--- Given records ---

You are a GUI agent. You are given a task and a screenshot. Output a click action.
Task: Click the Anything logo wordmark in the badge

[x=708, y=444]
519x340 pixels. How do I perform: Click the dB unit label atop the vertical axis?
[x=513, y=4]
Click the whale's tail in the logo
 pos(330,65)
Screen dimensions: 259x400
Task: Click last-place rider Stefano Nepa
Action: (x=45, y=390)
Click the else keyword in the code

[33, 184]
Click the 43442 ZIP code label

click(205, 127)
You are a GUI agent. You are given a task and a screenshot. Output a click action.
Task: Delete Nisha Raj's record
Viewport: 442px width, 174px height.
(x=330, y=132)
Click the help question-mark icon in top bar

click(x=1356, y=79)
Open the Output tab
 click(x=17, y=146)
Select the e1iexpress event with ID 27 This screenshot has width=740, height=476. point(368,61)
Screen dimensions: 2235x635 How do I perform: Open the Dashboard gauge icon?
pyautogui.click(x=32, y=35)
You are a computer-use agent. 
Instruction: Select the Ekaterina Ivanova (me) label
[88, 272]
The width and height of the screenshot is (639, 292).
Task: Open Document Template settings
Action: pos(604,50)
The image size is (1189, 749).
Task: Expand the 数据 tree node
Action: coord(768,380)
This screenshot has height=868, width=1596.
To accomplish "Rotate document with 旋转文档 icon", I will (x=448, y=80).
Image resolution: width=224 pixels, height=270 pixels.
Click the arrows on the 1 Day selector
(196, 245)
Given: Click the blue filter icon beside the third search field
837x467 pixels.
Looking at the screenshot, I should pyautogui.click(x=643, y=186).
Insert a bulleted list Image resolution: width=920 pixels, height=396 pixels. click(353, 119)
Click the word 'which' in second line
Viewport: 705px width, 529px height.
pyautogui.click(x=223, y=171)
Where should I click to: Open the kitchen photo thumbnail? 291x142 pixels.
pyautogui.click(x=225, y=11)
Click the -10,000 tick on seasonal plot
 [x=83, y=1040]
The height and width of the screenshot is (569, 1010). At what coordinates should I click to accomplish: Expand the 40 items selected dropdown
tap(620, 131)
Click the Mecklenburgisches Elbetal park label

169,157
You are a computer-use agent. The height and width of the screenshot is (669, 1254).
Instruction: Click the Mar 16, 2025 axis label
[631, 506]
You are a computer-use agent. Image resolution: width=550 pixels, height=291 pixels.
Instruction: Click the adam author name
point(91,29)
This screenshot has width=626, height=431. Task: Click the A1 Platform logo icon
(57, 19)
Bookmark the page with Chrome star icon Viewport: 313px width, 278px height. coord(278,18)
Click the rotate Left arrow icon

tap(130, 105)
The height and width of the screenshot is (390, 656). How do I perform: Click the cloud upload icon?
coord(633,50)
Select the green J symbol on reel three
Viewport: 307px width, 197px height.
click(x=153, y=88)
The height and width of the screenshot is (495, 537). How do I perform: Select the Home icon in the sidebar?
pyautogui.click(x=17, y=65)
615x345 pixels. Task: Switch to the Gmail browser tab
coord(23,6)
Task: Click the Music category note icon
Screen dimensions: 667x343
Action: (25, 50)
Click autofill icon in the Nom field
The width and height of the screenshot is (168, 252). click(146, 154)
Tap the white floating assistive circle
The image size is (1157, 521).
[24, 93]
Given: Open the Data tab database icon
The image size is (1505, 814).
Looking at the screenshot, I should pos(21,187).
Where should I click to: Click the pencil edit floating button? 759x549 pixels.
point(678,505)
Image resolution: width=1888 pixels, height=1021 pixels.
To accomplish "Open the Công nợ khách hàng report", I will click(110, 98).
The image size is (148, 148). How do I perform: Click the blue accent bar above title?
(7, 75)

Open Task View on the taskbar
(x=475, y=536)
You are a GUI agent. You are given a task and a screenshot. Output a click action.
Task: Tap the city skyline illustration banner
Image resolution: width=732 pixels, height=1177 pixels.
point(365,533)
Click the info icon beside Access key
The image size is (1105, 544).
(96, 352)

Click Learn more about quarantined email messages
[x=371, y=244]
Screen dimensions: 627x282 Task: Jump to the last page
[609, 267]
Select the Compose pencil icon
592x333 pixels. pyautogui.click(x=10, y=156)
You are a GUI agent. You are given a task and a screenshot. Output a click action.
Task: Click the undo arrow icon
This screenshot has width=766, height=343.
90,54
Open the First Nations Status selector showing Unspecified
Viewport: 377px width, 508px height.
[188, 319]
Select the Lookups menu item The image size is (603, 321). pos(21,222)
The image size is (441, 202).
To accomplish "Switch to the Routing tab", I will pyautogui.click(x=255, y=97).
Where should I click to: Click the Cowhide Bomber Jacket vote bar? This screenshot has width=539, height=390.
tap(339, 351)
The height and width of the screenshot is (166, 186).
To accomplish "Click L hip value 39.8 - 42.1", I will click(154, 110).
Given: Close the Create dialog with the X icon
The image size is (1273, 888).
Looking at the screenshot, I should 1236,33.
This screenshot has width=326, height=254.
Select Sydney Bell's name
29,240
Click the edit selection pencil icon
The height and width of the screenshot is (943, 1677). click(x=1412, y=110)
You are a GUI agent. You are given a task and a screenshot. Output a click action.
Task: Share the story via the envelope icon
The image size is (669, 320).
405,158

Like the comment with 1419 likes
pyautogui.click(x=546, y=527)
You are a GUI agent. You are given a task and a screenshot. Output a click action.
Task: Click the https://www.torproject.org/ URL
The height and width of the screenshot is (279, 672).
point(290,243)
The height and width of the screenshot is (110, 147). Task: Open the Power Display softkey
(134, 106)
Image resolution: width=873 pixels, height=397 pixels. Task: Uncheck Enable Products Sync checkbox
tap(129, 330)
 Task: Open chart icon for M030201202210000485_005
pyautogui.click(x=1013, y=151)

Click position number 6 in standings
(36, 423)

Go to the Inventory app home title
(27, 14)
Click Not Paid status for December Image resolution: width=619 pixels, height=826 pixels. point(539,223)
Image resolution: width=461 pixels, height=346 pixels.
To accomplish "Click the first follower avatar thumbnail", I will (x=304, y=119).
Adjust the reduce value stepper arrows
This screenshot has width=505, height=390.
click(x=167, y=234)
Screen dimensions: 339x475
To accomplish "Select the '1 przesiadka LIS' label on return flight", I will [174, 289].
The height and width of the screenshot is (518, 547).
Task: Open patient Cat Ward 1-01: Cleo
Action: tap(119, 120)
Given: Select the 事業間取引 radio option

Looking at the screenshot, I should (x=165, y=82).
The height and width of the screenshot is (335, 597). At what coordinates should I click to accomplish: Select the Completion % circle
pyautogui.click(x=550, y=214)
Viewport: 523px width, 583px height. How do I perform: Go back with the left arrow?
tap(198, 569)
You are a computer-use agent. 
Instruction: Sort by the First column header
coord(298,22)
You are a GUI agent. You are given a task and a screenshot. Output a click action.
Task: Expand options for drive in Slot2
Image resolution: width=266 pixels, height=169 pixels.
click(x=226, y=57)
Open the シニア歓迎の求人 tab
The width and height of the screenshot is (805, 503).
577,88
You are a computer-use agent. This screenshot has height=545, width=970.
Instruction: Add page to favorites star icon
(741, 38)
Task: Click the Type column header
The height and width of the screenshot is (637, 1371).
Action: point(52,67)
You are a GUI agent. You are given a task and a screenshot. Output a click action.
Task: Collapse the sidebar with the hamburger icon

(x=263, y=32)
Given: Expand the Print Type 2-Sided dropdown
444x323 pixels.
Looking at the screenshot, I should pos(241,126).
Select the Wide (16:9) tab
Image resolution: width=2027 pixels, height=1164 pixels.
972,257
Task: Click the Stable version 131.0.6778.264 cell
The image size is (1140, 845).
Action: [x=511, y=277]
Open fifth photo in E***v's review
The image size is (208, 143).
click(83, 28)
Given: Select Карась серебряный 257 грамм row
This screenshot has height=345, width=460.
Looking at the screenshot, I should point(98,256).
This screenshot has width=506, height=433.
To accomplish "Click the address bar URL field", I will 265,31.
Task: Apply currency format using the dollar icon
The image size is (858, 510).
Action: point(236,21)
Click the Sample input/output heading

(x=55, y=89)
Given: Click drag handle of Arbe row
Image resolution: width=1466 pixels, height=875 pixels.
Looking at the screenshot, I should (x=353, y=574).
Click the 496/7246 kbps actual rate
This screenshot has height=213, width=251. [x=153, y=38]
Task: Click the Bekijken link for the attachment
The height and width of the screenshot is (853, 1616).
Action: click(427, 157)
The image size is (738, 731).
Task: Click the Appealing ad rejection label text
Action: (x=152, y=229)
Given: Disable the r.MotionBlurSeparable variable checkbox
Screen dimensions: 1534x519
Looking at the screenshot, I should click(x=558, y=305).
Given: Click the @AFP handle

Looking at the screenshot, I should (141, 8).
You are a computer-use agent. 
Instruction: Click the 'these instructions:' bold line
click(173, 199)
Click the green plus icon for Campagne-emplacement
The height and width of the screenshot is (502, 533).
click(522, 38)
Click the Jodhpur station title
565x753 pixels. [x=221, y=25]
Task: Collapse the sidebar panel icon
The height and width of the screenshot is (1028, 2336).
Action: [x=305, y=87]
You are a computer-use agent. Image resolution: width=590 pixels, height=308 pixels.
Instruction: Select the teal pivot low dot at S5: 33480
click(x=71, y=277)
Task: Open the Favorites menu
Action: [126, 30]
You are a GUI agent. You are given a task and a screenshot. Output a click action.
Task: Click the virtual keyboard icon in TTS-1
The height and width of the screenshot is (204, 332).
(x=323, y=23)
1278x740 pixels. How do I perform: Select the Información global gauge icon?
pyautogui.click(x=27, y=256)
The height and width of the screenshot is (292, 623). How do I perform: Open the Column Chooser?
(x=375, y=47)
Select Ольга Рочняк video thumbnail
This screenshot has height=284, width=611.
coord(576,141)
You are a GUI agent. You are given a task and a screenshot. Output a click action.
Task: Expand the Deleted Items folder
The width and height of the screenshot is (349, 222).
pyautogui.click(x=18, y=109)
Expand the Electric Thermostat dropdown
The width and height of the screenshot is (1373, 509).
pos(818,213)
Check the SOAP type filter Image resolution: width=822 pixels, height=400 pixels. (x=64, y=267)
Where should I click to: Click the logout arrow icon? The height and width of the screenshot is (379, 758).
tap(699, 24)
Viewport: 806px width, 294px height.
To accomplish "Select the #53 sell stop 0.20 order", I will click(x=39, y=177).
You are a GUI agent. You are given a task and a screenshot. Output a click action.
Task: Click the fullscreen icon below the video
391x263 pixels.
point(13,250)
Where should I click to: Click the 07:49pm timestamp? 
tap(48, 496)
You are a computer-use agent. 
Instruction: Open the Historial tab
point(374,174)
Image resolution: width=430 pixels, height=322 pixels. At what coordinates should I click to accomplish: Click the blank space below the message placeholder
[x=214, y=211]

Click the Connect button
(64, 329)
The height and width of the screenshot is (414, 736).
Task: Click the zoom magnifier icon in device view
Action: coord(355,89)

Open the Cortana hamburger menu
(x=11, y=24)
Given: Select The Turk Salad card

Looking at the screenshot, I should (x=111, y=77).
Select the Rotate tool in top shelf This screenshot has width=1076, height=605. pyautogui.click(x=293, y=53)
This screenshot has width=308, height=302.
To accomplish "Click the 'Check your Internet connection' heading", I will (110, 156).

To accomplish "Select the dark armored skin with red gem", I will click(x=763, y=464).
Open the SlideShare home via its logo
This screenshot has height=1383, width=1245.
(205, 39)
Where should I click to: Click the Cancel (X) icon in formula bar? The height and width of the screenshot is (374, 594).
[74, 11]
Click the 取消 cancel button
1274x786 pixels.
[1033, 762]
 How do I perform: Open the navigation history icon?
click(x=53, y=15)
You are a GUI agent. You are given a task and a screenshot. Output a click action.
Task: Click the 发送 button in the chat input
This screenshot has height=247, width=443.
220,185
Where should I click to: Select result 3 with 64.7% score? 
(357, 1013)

---

→ Written request: Could you copy out, unchanged, the lines that begin with the one containing "How do I perform: Open the navigation" and run through the last line, both included?

→ Final result:
 How do I perform: Open the navigation history icon?
click(x=53, y=15)
You are a GUI agent. You are given a task and a screenshot. Output a click action.
Task: Click the 发送 button in the chat input
This screenshot has height=247, width=443.
220,185
Where should I click to: Select result 3 with 64.7% score? 
(357, 1013)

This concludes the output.